Christians take a lot of heat for all kinds of crap: being hypocrites, being sinners, looking down on non-believers, trying to push our point of view on others, etc., etc, etc.  Yep, we do all of these things because we are all human and all full of sin.

Being hypocrites and looking down on others are not justified in any way shape or form.  Christians who judge others need to take a little look in the mirror and realize that all sin is equal in the eyes of the Lord.  We shouldn’t be casting any stones.

When a Christian takes the time to tell you about the saving grace of Jesus Christ, they are doing it because they love you and they want you to find salvation.  It is our responsibility as Christians to inform non-believers of the joy of Christ… and that is where our responsibility ends.  From that point forward, God is in control.  If you want to chastise Christians for their evangelism, go ahead.  We can take it.  We want as many of our friends, family, neighbors, and even that nice guy who works down at the Loaf n’ Jug, to spend eternity with us in the glory of God’s love.  We aren’t trying to convert you to gain points with God.  Nothing we do, and I mean NOTHING, can save a soul other than the sacrifice of the Blood of the Lamb.  You don’t want us to “push” our beliefs on you… and we don’t want to see you spend an eternity in hell.

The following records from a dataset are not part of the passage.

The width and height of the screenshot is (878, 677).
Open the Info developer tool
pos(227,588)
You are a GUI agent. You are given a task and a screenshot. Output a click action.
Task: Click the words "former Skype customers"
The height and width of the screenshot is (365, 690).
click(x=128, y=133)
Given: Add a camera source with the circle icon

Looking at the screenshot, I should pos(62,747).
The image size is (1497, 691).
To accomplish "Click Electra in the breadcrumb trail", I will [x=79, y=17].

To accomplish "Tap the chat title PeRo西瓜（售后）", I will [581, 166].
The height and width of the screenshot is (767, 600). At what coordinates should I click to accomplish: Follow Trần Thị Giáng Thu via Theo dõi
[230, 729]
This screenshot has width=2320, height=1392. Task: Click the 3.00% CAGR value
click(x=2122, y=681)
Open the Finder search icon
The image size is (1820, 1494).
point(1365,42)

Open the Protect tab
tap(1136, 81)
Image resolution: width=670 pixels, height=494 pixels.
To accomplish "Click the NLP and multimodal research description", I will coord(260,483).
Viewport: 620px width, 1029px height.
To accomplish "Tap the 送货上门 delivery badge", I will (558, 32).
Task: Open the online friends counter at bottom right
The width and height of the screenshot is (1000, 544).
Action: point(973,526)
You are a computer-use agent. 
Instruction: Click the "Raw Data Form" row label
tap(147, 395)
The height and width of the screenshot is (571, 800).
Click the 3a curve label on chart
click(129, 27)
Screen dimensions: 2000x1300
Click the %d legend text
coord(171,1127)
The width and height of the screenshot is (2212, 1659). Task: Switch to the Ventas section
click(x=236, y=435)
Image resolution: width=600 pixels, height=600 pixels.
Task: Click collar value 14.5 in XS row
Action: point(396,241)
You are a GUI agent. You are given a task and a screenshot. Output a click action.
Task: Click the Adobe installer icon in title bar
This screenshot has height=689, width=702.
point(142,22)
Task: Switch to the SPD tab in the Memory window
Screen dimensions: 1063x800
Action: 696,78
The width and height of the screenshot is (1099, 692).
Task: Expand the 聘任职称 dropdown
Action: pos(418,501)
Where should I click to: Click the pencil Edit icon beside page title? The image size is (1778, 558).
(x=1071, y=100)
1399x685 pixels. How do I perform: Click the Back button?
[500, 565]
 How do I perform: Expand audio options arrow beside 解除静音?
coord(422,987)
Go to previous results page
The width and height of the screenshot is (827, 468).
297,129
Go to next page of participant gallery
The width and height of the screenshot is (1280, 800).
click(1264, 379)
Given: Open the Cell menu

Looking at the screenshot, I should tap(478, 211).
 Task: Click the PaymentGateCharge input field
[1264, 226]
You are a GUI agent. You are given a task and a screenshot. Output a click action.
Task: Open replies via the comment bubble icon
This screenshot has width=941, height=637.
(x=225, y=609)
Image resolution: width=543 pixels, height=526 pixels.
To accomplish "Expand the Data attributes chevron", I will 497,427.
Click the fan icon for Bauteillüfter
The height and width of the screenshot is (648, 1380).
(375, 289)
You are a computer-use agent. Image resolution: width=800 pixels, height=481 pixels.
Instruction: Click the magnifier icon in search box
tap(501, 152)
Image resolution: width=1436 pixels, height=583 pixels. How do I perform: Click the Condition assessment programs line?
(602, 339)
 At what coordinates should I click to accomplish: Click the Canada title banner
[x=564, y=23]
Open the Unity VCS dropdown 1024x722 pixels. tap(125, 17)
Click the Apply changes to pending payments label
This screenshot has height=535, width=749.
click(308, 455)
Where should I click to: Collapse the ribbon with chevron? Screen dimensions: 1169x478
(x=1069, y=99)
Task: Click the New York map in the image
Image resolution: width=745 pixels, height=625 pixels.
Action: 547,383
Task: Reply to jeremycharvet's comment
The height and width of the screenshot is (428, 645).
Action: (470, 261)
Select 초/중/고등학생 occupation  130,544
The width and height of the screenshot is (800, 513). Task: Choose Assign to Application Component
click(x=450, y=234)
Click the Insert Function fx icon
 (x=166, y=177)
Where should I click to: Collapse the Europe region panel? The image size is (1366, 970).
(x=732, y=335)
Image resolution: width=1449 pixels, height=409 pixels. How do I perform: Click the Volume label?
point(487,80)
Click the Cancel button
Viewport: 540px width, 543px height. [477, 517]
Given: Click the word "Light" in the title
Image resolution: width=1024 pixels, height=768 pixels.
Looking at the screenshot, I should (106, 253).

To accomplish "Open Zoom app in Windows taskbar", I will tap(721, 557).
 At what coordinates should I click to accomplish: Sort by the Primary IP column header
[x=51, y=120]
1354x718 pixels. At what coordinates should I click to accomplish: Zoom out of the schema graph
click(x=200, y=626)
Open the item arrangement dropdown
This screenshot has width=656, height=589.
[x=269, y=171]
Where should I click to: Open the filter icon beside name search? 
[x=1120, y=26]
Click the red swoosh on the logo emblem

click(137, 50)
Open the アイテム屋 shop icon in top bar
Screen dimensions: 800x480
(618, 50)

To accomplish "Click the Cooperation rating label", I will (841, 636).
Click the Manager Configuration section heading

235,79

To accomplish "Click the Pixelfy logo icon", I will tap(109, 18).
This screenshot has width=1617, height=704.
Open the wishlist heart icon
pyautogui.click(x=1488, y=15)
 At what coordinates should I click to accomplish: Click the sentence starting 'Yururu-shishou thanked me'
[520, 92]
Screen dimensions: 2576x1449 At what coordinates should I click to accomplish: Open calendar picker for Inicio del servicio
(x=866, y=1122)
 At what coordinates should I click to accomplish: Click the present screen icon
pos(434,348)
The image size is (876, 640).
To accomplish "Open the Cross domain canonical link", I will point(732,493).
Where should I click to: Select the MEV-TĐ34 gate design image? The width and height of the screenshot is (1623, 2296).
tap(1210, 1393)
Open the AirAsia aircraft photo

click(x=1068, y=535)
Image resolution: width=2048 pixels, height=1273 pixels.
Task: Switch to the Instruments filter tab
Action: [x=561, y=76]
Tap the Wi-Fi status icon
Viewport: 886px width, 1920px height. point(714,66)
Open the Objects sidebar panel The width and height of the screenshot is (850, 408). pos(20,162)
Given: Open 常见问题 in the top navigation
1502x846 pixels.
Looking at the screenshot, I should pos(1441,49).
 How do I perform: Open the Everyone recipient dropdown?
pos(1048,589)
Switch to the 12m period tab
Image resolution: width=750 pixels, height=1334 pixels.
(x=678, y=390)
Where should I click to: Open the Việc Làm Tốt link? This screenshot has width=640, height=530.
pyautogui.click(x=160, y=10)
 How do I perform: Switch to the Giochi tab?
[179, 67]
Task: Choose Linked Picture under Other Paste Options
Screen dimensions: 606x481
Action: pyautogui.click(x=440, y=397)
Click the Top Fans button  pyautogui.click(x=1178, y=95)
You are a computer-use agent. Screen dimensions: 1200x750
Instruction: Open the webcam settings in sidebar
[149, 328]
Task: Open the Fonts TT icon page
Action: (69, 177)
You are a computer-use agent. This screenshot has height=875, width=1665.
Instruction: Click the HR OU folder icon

And, yes, we do disregard other religions.  Ours is not a faith that says it’s okay to let others believe what they will and we should all just get along.  “Live and let live” is not our creed.  This being said, a true Christian does not hate a Muslim, because a Muslim is also a child of God.  A true Christian does not hate a Buddhist.  A true Christian does not hate a doctor who performs abortions.  A true Christian loves all of these people, and a true Christian sees it as his or her responsibility to spread the Word of God to even those whose beliefs are different from our own.

I hope each and every one of you are close to ones you love today and are finding a day filled with peace and joy.  Well, I gotta go… apparently I have to mash the stinking potatoes.